- Problem to solve -
Can you turn the records below into a JSON list of strings, with one string per line and any blank lines omitted?

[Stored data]
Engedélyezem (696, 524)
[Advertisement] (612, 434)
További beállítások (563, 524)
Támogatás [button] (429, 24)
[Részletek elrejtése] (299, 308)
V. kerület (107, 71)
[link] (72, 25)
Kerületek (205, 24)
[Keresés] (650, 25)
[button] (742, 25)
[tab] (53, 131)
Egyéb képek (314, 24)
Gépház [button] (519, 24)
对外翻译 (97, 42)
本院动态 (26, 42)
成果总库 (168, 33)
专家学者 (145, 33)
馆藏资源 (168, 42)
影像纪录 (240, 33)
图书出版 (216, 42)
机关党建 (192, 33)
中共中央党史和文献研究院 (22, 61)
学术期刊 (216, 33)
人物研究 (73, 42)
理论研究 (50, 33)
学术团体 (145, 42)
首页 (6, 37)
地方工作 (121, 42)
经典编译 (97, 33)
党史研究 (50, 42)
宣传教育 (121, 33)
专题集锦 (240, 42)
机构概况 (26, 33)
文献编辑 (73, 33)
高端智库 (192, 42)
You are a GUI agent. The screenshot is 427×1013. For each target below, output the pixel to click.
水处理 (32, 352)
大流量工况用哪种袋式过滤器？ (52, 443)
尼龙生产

- The response -
[
  "Engedélyezem (696, 524)",
  "[Advertisement] (612, 434)",
  "További beállítások (563, 524)",
  "Támogatás [button] (429, 24)",
  "[Részletek elrejtése] (299, 308)",
  "V. kerület (107, 71)",
  "[link] (72, 25)",
  "Kerületek (205, 24)",
  "[Keresés] (650, 25)",
  "[button] (742, 25)",
  "[tab] (53, 131)",
  "Egyéb képek (314, 24)",
  "Gépház [button] (519, 24)",
  "对外翻译 (97, 42)",
  "本院动态 (26, 42)",
  "成果总库 (168, 33)",
  "专家学者 (145, 33)",
  "馆藏资源 (168, 42)",
  "影像纪录 (240, 33)",
  "图书出版 (216, 42)",
  "机关党建 (192, 33)",
  "中共中央党史和文献研究院 (22, 61)",
  "学术期刊 (216, 33)",
  "人物研究 (73, 42)",
  "理论研究 (50, 33)",
  "学术团体 (145, 42)",
  "首页 (6, 37)",
  "地方工作 (121, 42)",
  "经典编译 (97, 33)",
  "党史研究 (50, 42)",
  "宣传教育 (121, 33)",
  "专题集锦 (240, 42)",
  "机构概况 (26, 33)",
  "文献编辑 (73, 33)",
  "高端智库 (192, 42)",
  "You are a GUI agent. The screenshot is 427×1013. For each target below, output the pixel to click.",
  "水处理 (32, 352)",
  "大流量工况用哪种袋式过滤器？ (52, 443)",
  "尼龙生产"
]